The Oct. 25 photograph of Hamas, Islamic Jihad and Hezbollah leaders meeting under the portraits of Iranian ayatollahs is a striking sign of the times. The kinetic activation of Iran’s alliances beyond Hezbollah and the Houthis completes an arc of cross-sectarian influence stretching from Syria to Yemen.
Whether this amounts to Iran’s caliphal moment or a desperate effort against a turning regional tide is unclear. On the one hand, the Saudis are on the verge of becoming the seventh Arab state to recognize Israel. On the other, Iran’s spoiler role in Mideast peace talks reflects geopolitical shifts that eliminated many of its rivals in the past two decades. Iraq lurched from Sunni-led counterweight into Iran’s column, while Afghanistan came under Islamic rule. The U.S. and its allies took care of al Qaeda and ISIS. By empowering proxies to attack the custodians of Islam’s holiest sites, Iran emerges as the military defender of an alternative regional order.
The Gaza war is a reminder that the Europeans left behind an unstable status quo a century ago. Absent a Sunni consensus, Iran is making an indirect power play. Iran’s weakness is also a strength: As non-Arab, Shiite Muslims, Iran’s leaders can’t trace their ancestry to the prophet Muhammad’s qureysh tribe—as can Jordan’s and Morocco’s monarchs, and as ISIS’s Abu Bakr al-Baghdadi claimed. Though around 85% of Muslims are Sunni, the demography of global Islam has long favored much larger non-Arab populations.
The dynamic might be resolved with a Vatican City-style solution for Al Aqsa. Those responsible for overseeing the complex would include Saudi Arabia and Jordan but also Muslims from Turkey, Indonesia, Egypt, Morocco, Algeria, Pakistan, Nigeria and Muslim-minority countries. Free from Western government interference, the arrangement would have to retain Jewish rights to visit and pray at the Temple Mount. Israeli soldiers’ presence could be defused by cooperative patrols alongside the soldiers of countries with which the Jewish state has built thick relations.
As for security considerations, the stakes of a nuclear-powered Iran make the extension of a North Atlantic Treaty Organization-style umbrella to Saudi Arabia seem less outlandish. A nuclear deterrent would obviate the need for U.S. military bases, which would present credibility issues for the Saudis and security risks for American troops.
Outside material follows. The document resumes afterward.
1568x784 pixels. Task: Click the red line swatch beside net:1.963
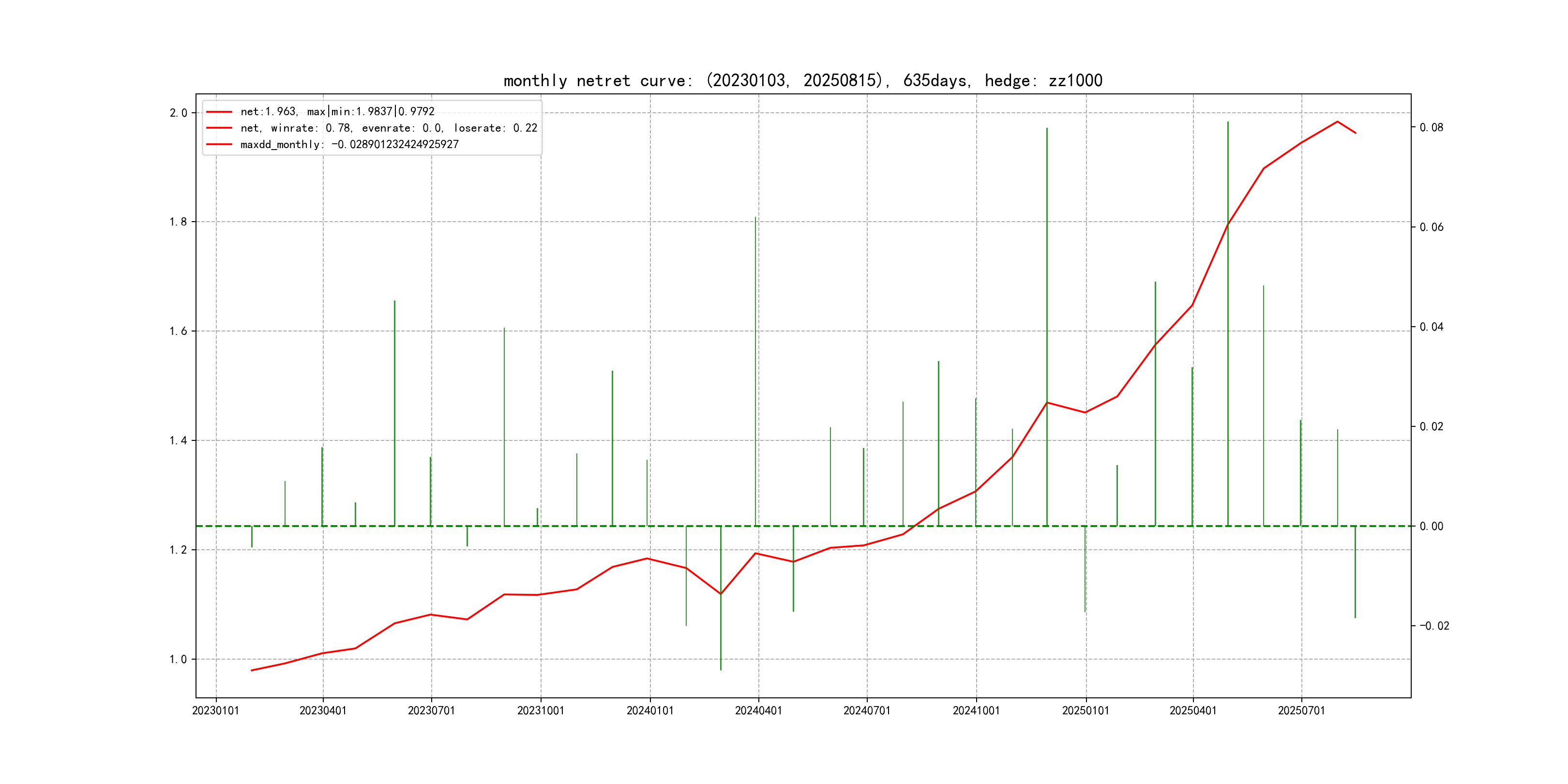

A comprehensive deal would threaten Iran’s interests by sealing Hashemite and Saudi oversight of Al Aqsa and uniting custodianship of Islam’s three holiest sites for the first time since the Ottomans. Tehran and its proxies would still wish to protest—but with broad Islamic involvement, including outreach to Shiite communities, the protection of international law, and Israeli consultation, the project can defang their threats and assert a unified profile where disunity has prevailed.
Mr. Laurence is director of the Clough Center of the Study of Constitutional Democracy at Boston College and author of “Coping with Defeat: Sunni Islam, Roman Catholicism and the Modern State” (2021).